Çevre, Şehircilik ve İklim Değişikliği Bakanı Murat Kurum, "6 Şubat sabahı gözyaşları içerisinde evladını, çocuğunu, yakınını kaybeden annelerimizin oradaki babalarımızın hüzünlerini bugün o teslim ettiğimiz Aralık ayında teslim edeceğimiz 500 bin konutla birlikte o hüznün yerini sevinci, o üzüntünün yerini kucaklaşmanın kardeşliğin aldığını hep birlikte göreceğiz. Biz orada 500 bin konutu değil 600 bini de aşan yeni yuvayı teslim etmek için gün sayıyoruz. Biz orada şu an sosyal konutlarıyla birlikte sosyal konutlarıyla birlikte 680 bin konut yapıyoruz" dedi.

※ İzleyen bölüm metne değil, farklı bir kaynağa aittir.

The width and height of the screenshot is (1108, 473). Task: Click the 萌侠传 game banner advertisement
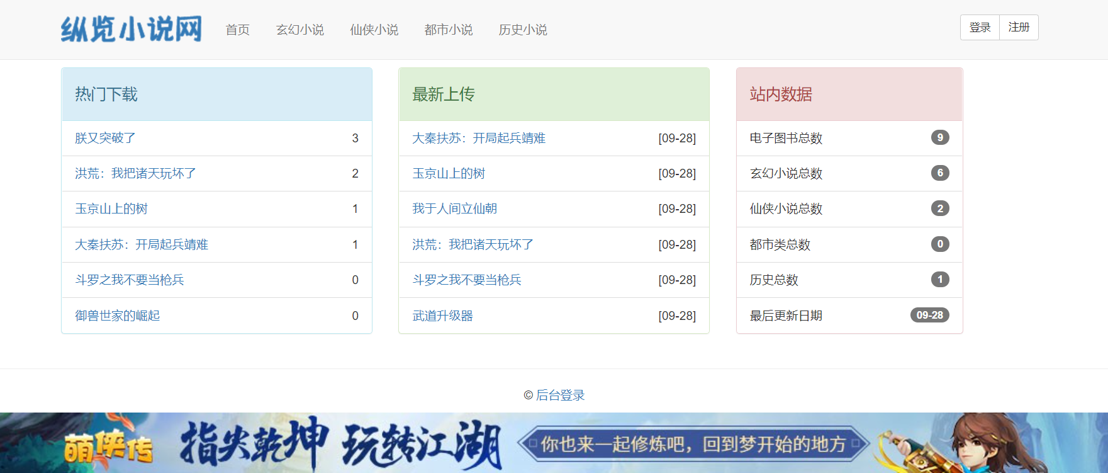(554, 443)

Bakan Kurum, 2026 Merkezi Yönetim Bütçe ve 2024 Kesin Hesap kanun Teklifi görüşmelerine katıldı ve milletvekillerinin sorularını cevapladı.
Kurum, depremi siyaset konusu yapmanın kaybedilen vatandaşlara da, yeni yuvalarına kavuşan vatandaşlara da hürmetsizlik olduğunun altını çizerek, "Şu ana kadar teslim ettiğimiz 350 bin konutu bir ay sonra tamamlanacak 453 binden fazla konutuyla, iş yeriyle, sosyal donatısıyla teslim edilecek. Yuvaları yok sayan sözler o eserleri inşa eden işte bu arkamda oturan gece gündüz ailesinden sevdiklerinden ayrı 200 bin mimarla, mühendisle, işçiyle gece gündüz çalışan işçinin emeğine haksızlıktır, saygısızlıktır. Afetin ilk gününden itibaren de biz bir taraftan işlerle uğraştık, bir taraftan çalışmalar yaptık, bir taraftan da bu algılara, bu yalanlara cevap vermeye gayret gösterdik. Afet’in ilk gününden bu yana ne yapıldı ve sonuçta ne oldu? Ben size kitabın ortasından söyleyeyim. Deprem olunca işte şimdi bittiler dediler. Bu enkazın altında kalırlar dediler. Yapamazlar, bitiremezler dediler. Ama hamdolsun işte bu arkadaşlarımla orada yaşayan 14 milyon afetzede kardeşimizle el ele verdik. Hamdolsun konutlarımızı bitirdik. Teslim ettik. 6 Şubat sabahı gözyaşları içerisinde evladını, çocuğunu, yakınını kaybeden annelerimizin oradaki babalarımızın hüzünlerini bugün o teslim ettiğimiz Aralık ayında teslim edeceğimiz 500 bin konutla birlikte o hüznün yerini sevinci, o üzüntünün yerini kucaklaşmanın kardeşliğin aldığını hep birlikte göreceğiz. Biz orada 500 bin konutu değil 600 bini de aşan yeni yuvayı teslim etmek için gün sayıyoruz. Biz orada şu an sosyal konutlarıyla birlikte sosyal konutlarıyla birlikte 680 bin konut yapıyoruz" dedi.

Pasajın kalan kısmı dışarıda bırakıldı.